I was a bit leery of reading J.R.R. Tolkien's The Legend of Sigurd & Gudrun. I've read The Lord of the Rings several years ago and found it a bit dry, so I was sort of expecting the same type of writing. Luckily I was pleasantly surprised. First of all, I wasn't really expecting Norse poetry, but was sort of expecting prose (like Ackroyd's Canterbury Tales). But even in the explanatory stuff that his son, Christopher Tolkien, included, there was no dry anything; I genuinely enjoyed what pieces of Tolkien's lecture notes were included.
I read The Legend of Sigurd & Gudrun out of order. I started with the poems, then went back to the introduction and later the commentaries on the poems. This is how I normally read school books, specifically Shakespeare and the like. I want to enjoy the work without anyone else's comments first, and then I'll go back and read whatever the editor/translator/whomever has to say.
The poems themselves were rather entertaining, but a bit hard to figure out at first. The style in which they were written is just so foreign to a modern English speaker. But once I got over that, I just enjoyed the story.
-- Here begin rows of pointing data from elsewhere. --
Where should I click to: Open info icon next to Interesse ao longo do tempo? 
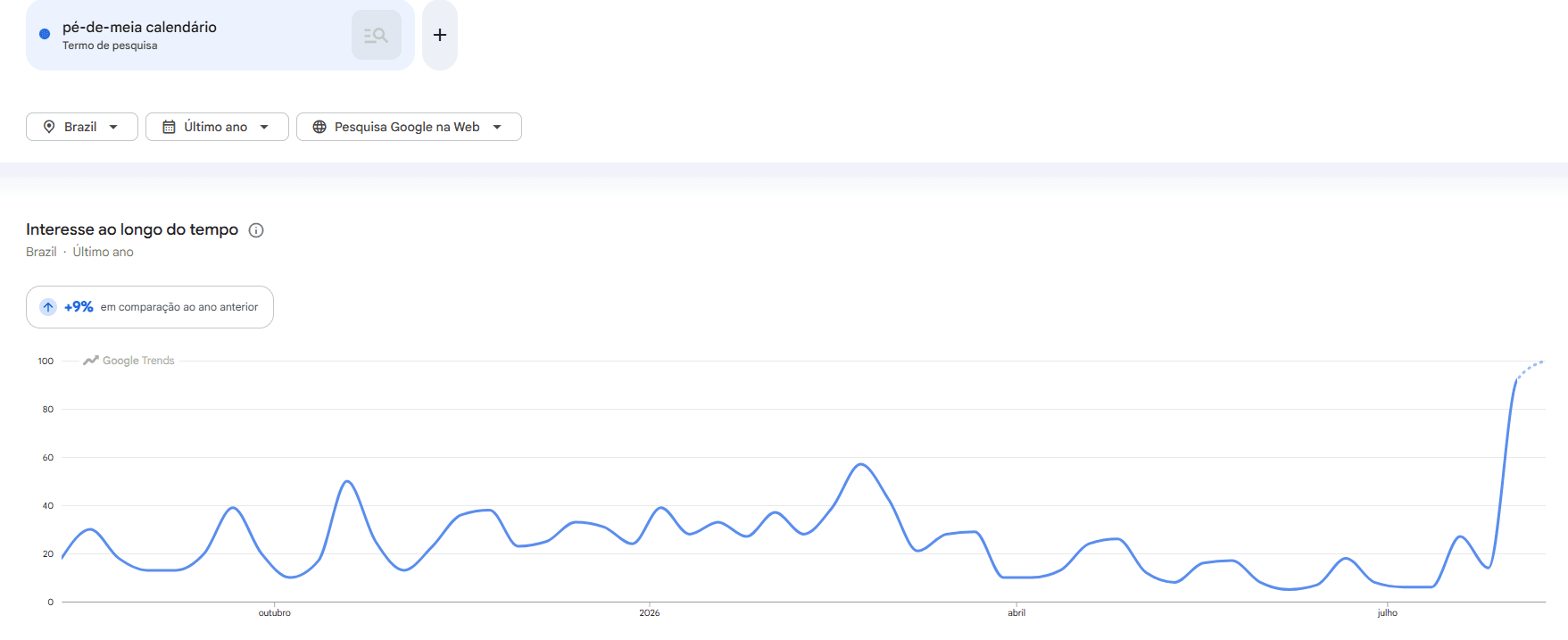click(x=256, y=230)
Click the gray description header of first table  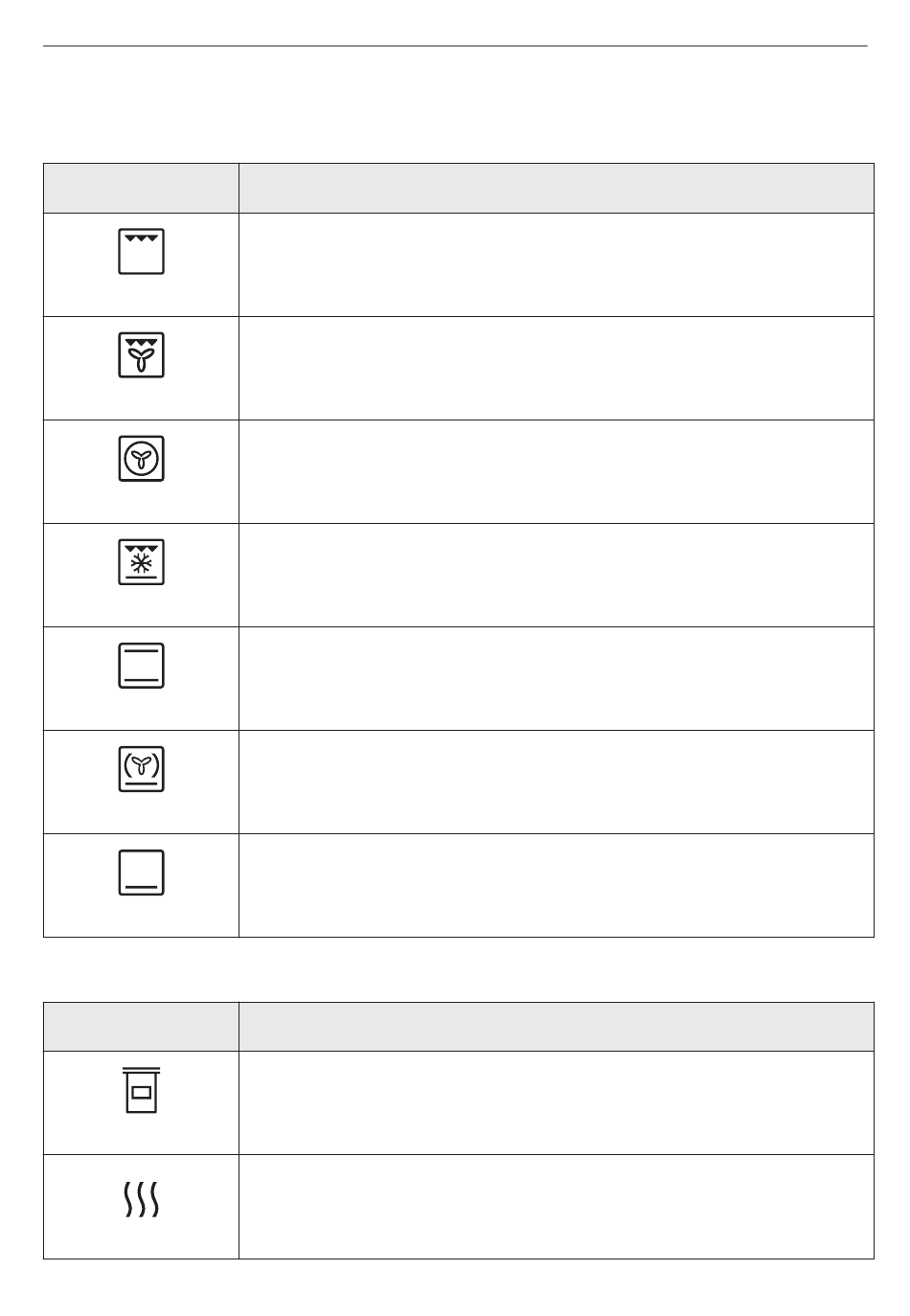click(x=557, y=188)

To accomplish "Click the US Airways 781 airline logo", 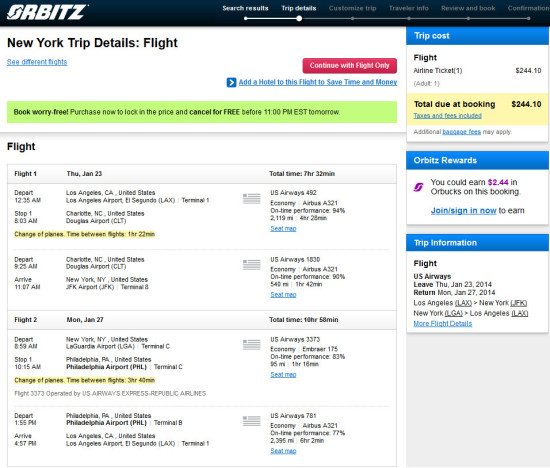I will (251, 421).
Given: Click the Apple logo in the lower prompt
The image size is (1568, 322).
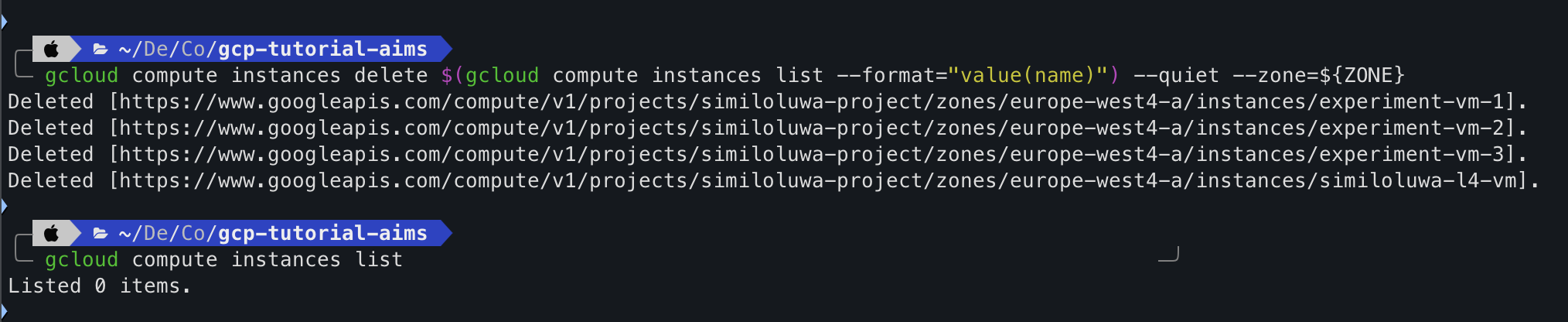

Of course, the introduction and commentaries did help a bit. Once I'd read the poems I went back to these areas and some of the points I'd had trouble with started making more sense.
In the end I read the entire book from cover to cover, and I really enjoyed all of it. Tolkien's lectures were quite interesting and well-written, and I liked how his son explained how the poems came to be the way they are.